------ Text segment

Markets where the same content is sold through different platforms – take a Digital TV Broadcaster and Internet Service – both digitalized content. TV medium would get interactive and available on the internet – with technology also converging – the difference may soon fade away.
So, is the Market of TV broadcaster Different from ISP or will be in the Near / Distant Future?
Market definition is playing a key enabler to analyze competition concerns or assess market power. The important thing is demarcation of market should be real and not dependent on superficial projections of trends – consistent with economic principles which the courts can rely on for legally interchanging and defining markets in such situations. Any Anti-competitive behavior is defined in a “market”. In practice, it’s a delicate test especially where services are tangible like in the media sector.
The above-mentioned example of the ISP and the TV broadcaster offers a classic illustration of the difficulties of delineating market boundaries in such an evolving sector. The same issue would arise in case of the on-line distribution of music vis-a-vis the classical “brick and mortar” distribution system.
The accuracy of a substitutability test and the necessity to properly identify dominance is all the more important in analyzing competition issues relating to content in the upstream market – different platforms of transmission will ultimately require access to analogous contents, the prices of which on the other hand seem to be rising significantly, especially as regards premium content.
This field of activity is currently going through an important concentration phase, thereby creating competition concerns. It thus appears that content is potentially becoming an upstream bottleneck for the players in the media environment, the access to which should be adequately regulated by competition law. For that purpose, a proper analysis of the market, the players thereon and their relationships (whether vertical or horizontal) is necessary.
Differences while defining markets in theory and in practice:
Some factors examined for defining product market (such as patterns of production costs, billing, and determination of price level in comparison with the price of the “production”, distribution and transport costs, advertising) may be ill-suited for services markets. Therefore, the difference between the number of possible market definition criteria that exist in theory and their practical implementation in case law shows that there may be a difference between competition law theory and practice.

------------
------ Data extract

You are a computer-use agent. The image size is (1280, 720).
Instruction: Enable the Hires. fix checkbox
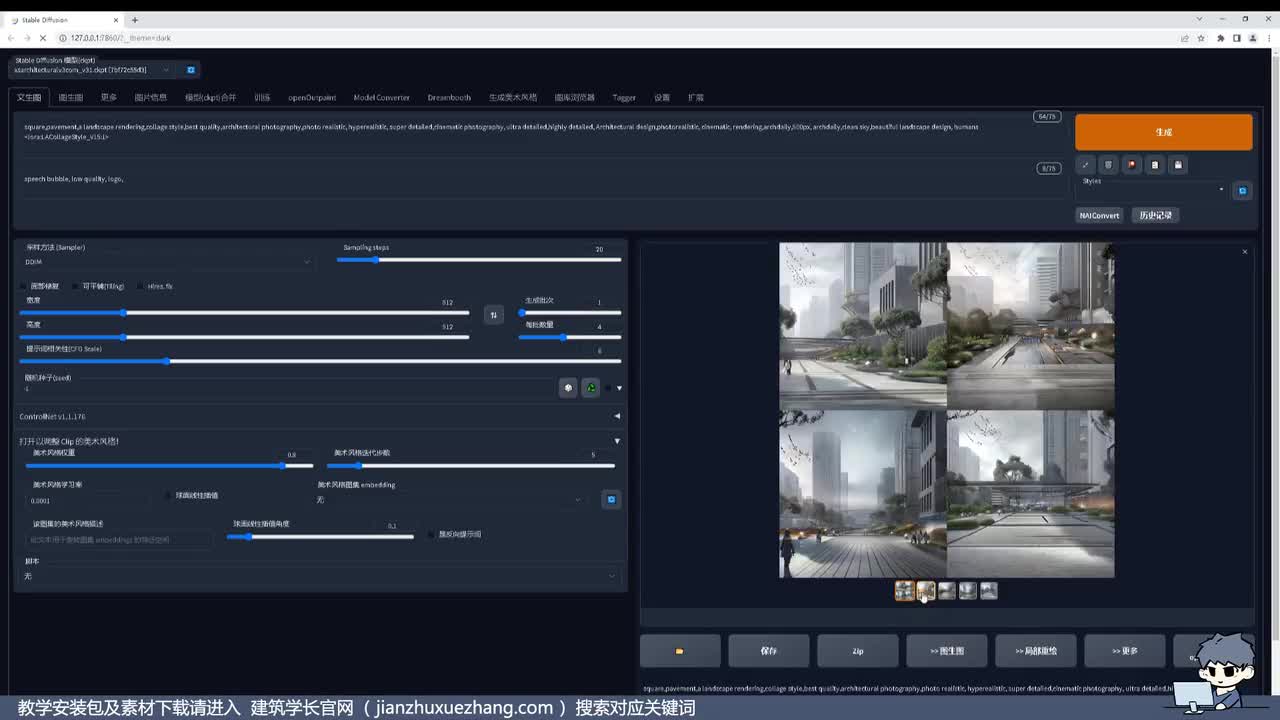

------------

## [Tasks and exercises]
1 > Answer these questions about the text on media market definition:
(a) Which two services does it give as an example of the same content being sold through different platforms?
(b) What other case does it say raises the same issue of delineating market boundaries?
(c) What does it say content is potentially becoming for the players in the media environment?
2 > Translate this sentence from the text on media market definition into Spanish: "This field of activity is currently going through an important concentration phase, thereby creating competition concerns."

## [Response list]
1 >
(a) A digital TV broadcaster and an Internet service (ISP).
(b) The online distribution of music compared with the classical "brick and mortar" distribution system.
(c) An upstream bottleneck.

2 > Este ámbito de actividad atraviesa actualmente una importante fase de concentración, lo que genera preocupaciones en materia de competencia.